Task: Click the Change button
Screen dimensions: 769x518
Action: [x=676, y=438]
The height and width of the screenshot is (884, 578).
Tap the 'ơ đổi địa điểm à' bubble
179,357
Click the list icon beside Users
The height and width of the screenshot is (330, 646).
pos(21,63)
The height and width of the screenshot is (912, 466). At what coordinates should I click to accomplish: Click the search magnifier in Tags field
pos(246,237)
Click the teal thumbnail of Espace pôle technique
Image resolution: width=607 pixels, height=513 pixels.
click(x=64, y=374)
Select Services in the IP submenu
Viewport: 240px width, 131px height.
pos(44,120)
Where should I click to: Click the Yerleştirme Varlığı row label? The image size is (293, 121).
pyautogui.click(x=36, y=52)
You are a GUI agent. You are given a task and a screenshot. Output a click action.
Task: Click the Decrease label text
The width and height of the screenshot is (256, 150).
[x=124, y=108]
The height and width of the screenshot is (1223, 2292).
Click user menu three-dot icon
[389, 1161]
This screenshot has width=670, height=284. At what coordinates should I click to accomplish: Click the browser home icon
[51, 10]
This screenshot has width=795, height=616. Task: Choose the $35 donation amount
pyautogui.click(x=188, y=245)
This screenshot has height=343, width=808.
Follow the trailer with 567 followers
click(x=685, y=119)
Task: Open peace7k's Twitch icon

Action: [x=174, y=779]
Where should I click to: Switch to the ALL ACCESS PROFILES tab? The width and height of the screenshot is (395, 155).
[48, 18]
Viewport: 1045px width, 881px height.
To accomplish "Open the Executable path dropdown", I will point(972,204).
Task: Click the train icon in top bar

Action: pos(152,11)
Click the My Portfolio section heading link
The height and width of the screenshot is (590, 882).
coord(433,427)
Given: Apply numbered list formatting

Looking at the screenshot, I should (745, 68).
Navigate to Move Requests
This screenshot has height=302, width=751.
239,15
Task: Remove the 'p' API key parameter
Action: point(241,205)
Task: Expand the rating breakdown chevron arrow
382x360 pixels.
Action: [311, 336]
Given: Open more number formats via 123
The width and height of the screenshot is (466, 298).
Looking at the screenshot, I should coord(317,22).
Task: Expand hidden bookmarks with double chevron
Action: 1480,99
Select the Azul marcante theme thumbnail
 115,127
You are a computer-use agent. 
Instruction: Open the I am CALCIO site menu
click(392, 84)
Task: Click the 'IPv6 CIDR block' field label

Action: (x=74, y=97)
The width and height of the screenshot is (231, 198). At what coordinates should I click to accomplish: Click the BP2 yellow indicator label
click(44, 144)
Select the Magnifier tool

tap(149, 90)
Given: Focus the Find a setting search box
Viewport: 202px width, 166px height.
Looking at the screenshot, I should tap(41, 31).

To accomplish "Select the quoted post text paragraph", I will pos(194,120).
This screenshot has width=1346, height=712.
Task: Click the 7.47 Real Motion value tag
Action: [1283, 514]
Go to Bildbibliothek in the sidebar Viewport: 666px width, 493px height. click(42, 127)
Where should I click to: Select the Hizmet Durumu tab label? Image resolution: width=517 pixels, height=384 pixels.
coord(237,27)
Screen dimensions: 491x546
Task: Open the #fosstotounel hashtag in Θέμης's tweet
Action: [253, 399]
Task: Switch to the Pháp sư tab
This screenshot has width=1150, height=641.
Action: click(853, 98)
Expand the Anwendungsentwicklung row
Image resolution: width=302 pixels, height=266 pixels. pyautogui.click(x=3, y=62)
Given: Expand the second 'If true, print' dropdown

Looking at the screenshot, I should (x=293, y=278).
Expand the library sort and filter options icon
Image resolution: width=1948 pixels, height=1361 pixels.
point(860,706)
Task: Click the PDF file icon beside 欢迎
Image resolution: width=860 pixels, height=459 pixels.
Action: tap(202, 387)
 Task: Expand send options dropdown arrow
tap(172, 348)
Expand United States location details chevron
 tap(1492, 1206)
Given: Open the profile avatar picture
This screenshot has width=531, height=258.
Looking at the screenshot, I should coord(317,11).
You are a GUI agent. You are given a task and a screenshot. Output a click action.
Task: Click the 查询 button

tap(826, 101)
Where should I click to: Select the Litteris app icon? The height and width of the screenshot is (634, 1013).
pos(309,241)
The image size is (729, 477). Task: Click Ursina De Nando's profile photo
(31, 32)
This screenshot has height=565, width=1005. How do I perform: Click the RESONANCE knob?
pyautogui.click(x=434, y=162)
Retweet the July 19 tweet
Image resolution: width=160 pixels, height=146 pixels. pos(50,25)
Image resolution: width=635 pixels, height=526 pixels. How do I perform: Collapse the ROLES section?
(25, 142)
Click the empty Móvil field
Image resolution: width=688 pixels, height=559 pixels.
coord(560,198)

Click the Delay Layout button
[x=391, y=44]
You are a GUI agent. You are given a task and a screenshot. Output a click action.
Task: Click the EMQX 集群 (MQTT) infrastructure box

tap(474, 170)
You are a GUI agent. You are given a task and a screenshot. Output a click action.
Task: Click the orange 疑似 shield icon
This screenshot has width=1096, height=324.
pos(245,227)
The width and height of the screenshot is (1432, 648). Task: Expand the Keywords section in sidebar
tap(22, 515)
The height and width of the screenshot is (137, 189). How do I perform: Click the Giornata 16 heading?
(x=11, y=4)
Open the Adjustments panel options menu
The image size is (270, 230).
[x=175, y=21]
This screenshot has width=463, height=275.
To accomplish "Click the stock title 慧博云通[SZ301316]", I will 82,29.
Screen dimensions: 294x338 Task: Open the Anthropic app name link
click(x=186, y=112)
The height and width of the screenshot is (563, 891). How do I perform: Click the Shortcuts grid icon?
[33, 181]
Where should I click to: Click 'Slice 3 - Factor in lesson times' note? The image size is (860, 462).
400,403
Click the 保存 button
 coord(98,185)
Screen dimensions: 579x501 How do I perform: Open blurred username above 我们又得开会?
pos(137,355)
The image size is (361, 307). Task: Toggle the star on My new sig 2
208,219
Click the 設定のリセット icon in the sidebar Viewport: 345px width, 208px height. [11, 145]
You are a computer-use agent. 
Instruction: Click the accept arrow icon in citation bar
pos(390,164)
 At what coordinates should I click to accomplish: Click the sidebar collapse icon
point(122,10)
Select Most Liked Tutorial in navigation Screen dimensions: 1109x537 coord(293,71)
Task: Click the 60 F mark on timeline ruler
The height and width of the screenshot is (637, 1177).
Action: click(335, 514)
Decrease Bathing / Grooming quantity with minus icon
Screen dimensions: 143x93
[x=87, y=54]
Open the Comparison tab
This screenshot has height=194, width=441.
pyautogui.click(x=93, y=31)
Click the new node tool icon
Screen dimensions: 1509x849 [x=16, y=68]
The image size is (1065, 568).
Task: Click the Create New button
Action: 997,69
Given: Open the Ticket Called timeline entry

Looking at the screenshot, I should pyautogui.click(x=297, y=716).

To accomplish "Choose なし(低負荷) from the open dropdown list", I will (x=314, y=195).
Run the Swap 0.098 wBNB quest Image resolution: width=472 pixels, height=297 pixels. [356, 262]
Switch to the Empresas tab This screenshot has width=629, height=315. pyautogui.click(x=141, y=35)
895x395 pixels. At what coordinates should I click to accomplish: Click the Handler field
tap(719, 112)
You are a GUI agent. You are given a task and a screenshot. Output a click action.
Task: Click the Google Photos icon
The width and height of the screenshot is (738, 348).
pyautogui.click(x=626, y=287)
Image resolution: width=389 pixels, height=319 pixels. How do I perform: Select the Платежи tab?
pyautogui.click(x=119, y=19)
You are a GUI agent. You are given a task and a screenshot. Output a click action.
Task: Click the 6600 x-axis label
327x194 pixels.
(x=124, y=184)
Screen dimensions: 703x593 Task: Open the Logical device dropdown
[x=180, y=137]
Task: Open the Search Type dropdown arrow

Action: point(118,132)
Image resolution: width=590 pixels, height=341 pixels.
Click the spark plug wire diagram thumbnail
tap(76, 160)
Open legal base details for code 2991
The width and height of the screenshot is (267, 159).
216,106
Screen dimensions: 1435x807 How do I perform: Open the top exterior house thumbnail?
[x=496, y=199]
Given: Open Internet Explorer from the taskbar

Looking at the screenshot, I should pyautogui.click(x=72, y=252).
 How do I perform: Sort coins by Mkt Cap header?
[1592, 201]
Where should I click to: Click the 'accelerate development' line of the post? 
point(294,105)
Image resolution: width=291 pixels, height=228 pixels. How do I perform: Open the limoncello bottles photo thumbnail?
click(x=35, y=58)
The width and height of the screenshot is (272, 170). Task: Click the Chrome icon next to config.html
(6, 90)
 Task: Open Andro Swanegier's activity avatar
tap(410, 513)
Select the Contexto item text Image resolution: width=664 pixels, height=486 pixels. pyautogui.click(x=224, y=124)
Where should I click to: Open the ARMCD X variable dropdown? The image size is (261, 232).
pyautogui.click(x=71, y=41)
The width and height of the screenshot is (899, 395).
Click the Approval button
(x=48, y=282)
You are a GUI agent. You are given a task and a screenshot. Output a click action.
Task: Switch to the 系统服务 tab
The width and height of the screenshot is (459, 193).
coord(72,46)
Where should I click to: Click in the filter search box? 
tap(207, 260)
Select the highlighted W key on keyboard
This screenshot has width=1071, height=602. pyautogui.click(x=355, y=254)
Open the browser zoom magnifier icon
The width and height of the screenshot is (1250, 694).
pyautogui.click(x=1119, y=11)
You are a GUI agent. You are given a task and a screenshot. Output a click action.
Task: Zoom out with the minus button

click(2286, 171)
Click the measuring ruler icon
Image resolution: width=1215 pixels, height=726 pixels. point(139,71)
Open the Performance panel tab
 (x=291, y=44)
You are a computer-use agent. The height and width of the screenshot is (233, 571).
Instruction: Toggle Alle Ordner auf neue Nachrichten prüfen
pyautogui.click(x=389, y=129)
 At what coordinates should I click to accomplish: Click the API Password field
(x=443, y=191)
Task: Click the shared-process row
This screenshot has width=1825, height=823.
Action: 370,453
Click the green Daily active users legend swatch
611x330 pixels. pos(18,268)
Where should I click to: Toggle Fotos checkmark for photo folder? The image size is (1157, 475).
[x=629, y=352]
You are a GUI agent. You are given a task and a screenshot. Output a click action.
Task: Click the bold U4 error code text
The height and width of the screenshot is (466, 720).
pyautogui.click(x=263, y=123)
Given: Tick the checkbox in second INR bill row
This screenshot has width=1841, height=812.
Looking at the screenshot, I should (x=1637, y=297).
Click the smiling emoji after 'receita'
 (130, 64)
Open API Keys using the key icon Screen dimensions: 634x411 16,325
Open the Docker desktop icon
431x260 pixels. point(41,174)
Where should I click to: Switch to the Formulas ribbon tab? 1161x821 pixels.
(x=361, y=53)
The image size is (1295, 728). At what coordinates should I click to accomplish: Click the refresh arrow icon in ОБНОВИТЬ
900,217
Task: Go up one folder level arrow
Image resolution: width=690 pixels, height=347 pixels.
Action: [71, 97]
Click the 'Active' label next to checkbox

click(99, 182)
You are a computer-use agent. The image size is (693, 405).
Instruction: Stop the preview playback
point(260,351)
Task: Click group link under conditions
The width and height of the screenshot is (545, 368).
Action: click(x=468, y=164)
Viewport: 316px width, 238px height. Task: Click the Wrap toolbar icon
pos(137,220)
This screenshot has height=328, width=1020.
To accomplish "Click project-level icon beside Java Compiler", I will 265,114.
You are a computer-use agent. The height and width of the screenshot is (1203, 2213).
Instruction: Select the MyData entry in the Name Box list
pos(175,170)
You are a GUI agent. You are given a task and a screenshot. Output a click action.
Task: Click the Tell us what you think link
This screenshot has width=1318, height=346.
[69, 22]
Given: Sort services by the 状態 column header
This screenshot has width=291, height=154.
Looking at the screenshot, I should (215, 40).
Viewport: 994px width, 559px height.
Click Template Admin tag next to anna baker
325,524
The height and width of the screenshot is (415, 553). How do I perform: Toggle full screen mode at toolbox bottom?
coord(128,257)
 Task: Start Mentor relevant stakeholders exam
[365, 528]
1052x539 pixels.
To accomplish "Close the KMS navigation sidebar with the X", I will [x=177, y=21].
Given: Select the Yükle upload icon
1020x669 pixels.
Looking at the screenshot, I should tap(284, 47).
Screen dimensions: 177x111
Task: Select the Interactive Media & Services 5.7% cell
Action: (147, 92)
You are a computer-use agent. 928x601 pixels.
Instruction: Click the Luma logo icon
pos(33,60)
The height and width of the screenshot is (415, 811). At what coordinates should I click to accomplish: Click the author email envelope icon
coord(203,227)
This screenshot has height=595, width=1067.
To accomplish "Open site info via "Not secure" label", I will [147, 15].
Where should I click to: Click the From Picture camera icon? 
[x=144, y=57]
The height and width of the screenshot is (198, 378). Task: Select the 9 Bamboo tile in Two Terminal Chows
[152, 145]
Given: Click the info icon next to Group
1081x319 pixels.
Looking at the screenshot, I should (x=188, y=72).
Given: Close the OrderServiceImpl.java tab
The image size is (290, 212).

▬▬▬▬▬▬

● EXERCISE DESCRIPTION
Can you repeat, word for word, the part above that opens with the line containing "Screen dimensions: 579x501" and closes with the line containing "Action: click(335, 514)"?

● SOLUTION TO THIS TASK
Screen dimensions: 579x501 How do I perform: Open blurred username above 我们又得开会?
pos(137,355)
The image size is (361, 307). Task: Toggle the star on My new sig 2
208,219
Click the 設定のリセット icon in the sidebar Viewport: 345px width, 208px height. [11, 145]
You are a computer-use agent. 
Instruction: Click the accept arrow icon in citation bar
pos(390,164)
 At what coordinates should I click to accomplish: Click the sidebar collapse icon
point(122,10)
Select Most Liked Tutorial in navigation Screen dimensions: 1109x537 coord(293,71)
Task: Click the 60 F mark on timeline ruler
The height and width of the screenshot is (637, 1177).
Action: click(335, 514)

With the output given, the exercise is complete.